▶ _AUFGABE 1_: Gib den Abschnitt der Theaterkritik von „Satirisch überspitzt, pointiert“ bis einschließlich „poliertem Abiball-Klimbim verbirgt.“ wortgetreu wieder.

▶ _ANGEZEIGTER TEXT_:

------------------------------------

Satirisch überspitzt, pointiert und manchmal überhitzt wirken die dramatischen Steigerungen, die im zweiten Teil zwar an Tempo verlieren. Aber in kurzen Schnitten rückt die Regie die Figuren am Rande des Nervenzusammenbruchs ins Licht und entlarvt die wenig heile Welt, die sich hinter hoch poliertem Abiball-Klimbim verbirgt.

Schauspielerisch überzeugen – neben Schwergewichten wie Sebastian Tessenow und Cathleen Baumann als Lucys überspannte und notgeile Mutter Claudia – die Studenten des Salzburger Mozarteums. Genet Zegay (als Jahrgangsbeste Lucy), Niklas Mitteregger (als verträumter Benno) und Vincent Sauer (als zwischen Vater und Mitschülern lavierender Primus Jonas): als Darsteller wirken sie so authentisch, weil sie erst kürzlich ihren eigenen Abiball absolviert haben dürften.

Fazit: Ein amüsantes Stück mit viel Karikatur und Comedy über den allerletzten Schultag. Nahe der Realität, mit skurrilen Figuren. Auch wegen des flinken Szenenwechsels könnte man wetten, dass dieser Abiball bald im Kino erscheint.

------------------------------------

▶ _ROHDATEN_:
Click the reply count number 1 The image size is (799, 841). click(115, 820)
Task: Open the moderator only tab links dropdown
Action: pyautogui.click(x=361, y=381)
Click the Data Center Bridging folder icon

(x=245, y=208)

------------------------------------

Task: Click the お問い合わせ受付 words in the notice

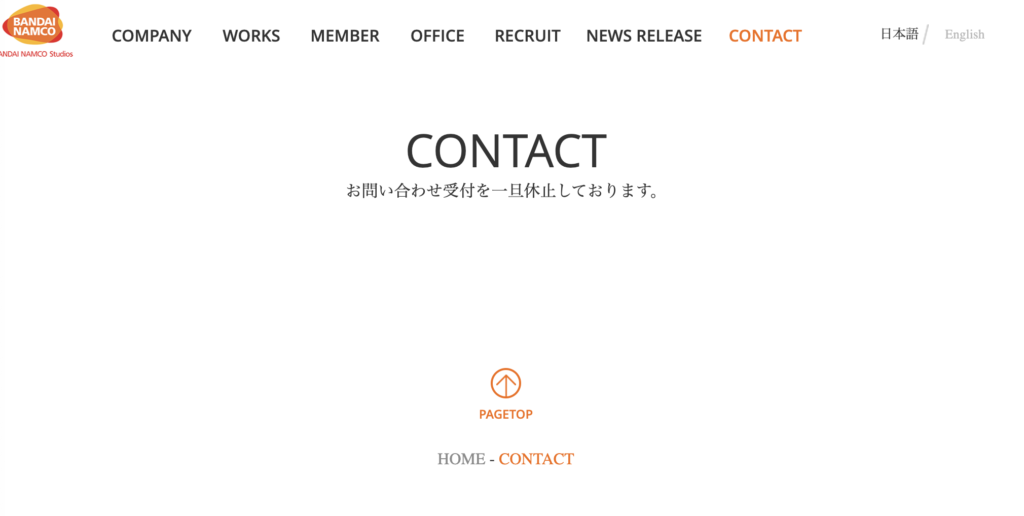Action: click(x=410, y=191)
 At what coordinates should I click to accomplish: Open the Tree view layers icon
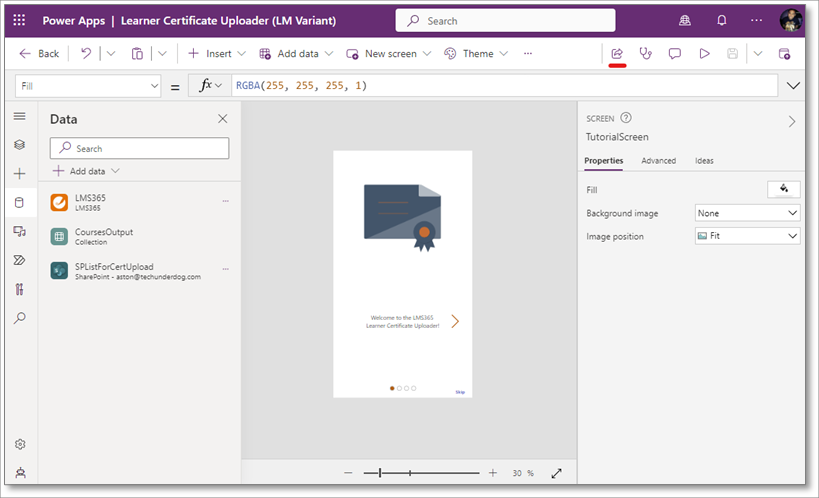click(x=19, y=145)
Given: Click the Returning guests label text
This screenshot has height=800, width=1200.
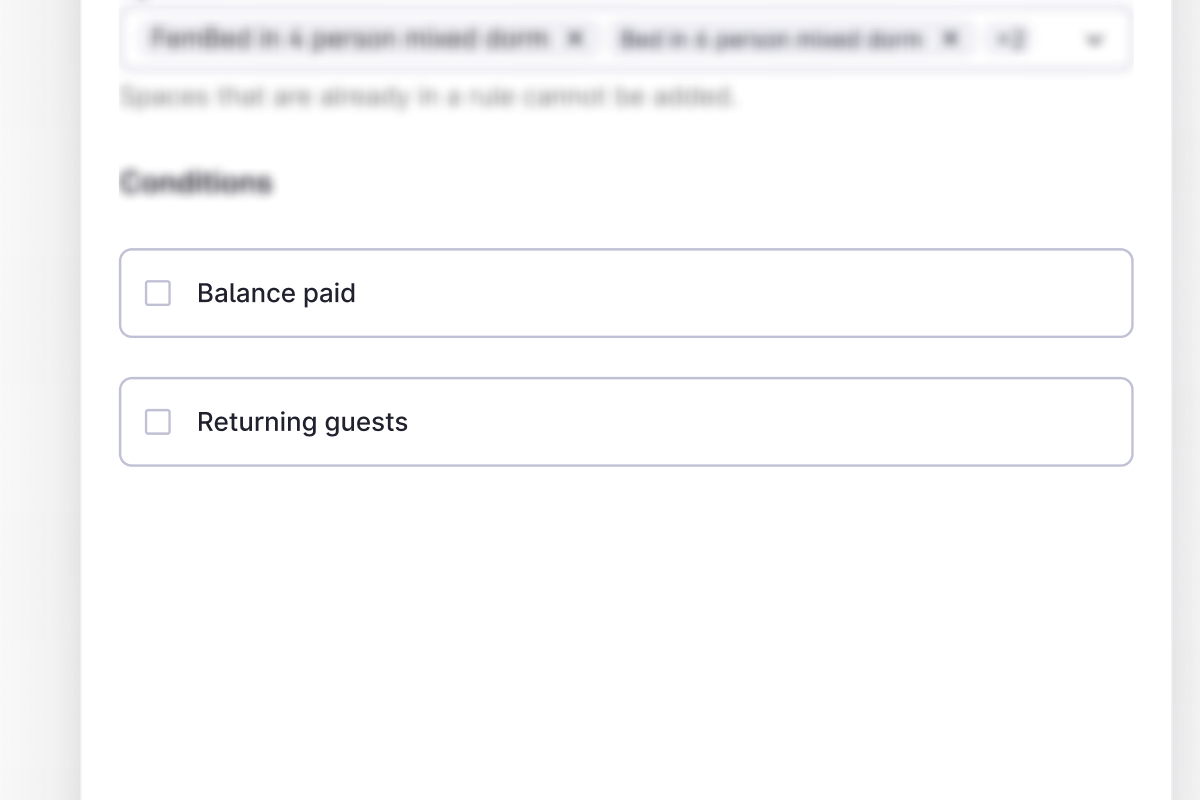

------------------------------------

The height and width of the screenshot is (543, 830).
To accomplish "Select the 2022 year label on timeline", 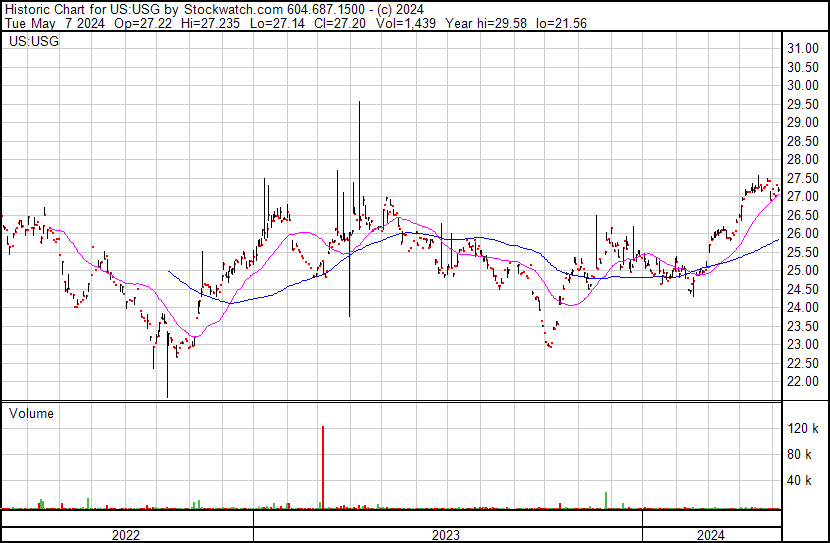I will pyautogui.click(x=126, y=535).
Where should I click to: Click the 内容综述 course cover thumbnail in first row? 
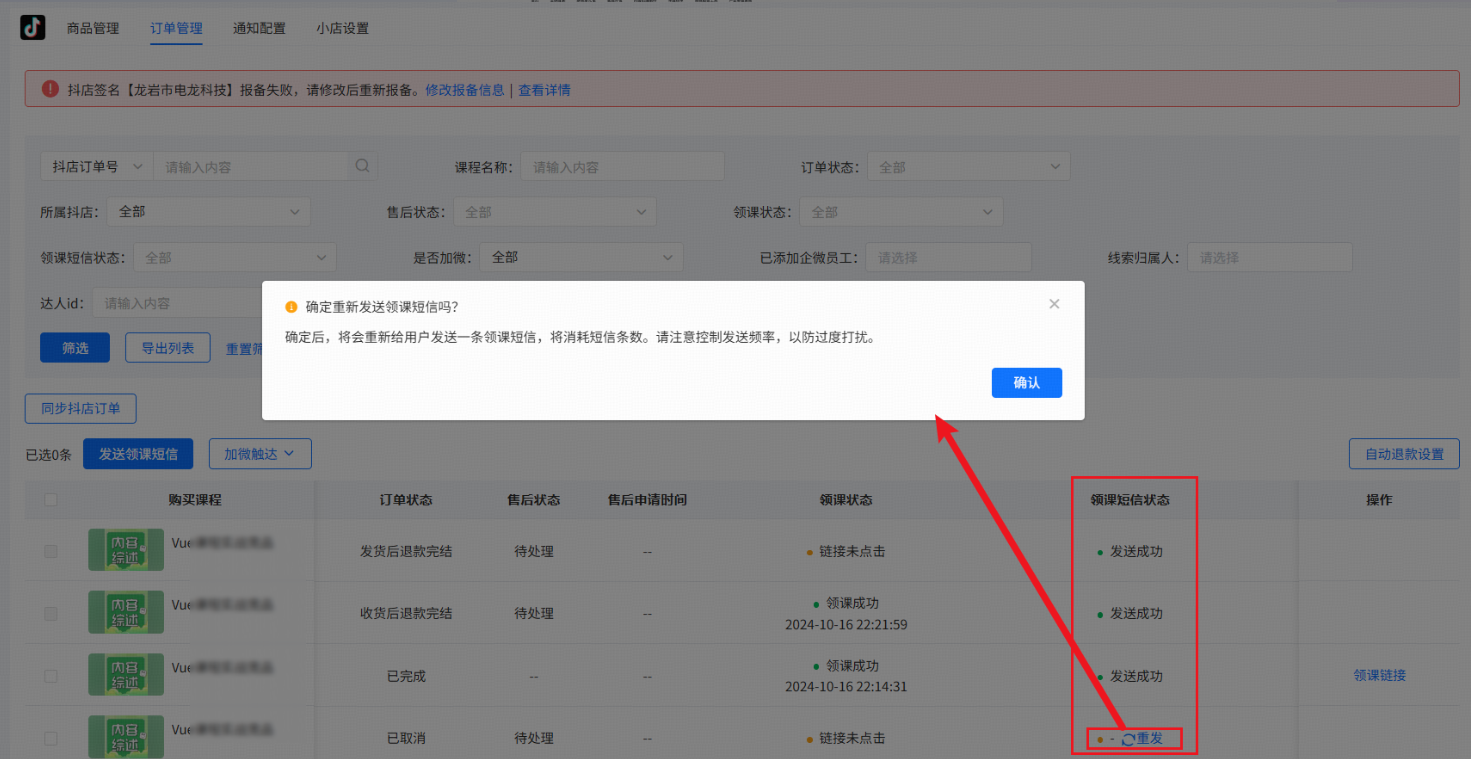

------------------------------------

▶ _AUFGABE 2_: Schreib aus den Datensätzen die Zeilen von der Zeile mit „Click the reply“ bis einschließlich der Zeile mit „(x=245, y=208)“ unverändert aus.

▶ _ERGEBNIS 1_:
Satirisch überspitzt, pointiert und manchmal überhitzt wirken die dramatischen Steigerungen, die im zweiten Teil zwar an Tempo verlieren. Aber in kurzen Schnitten rückt die Regie die Figuren am Rande des Nervenzusammenbruchs ins Licht und entlarvt die wenig heile Welt, die sich hinter hoch poliertem Abiball-Klimbim verbirgt.

▶ _ERGEBNIS 2_:
Click the reply count number 1 The image size is (799, 841). click(115, 820)
Task: Open the moderator only tab links dropdown
Action: pyautogui.click(x=361, y=381)
Click the Data Center Bridging folder icon

(x=245, y=208)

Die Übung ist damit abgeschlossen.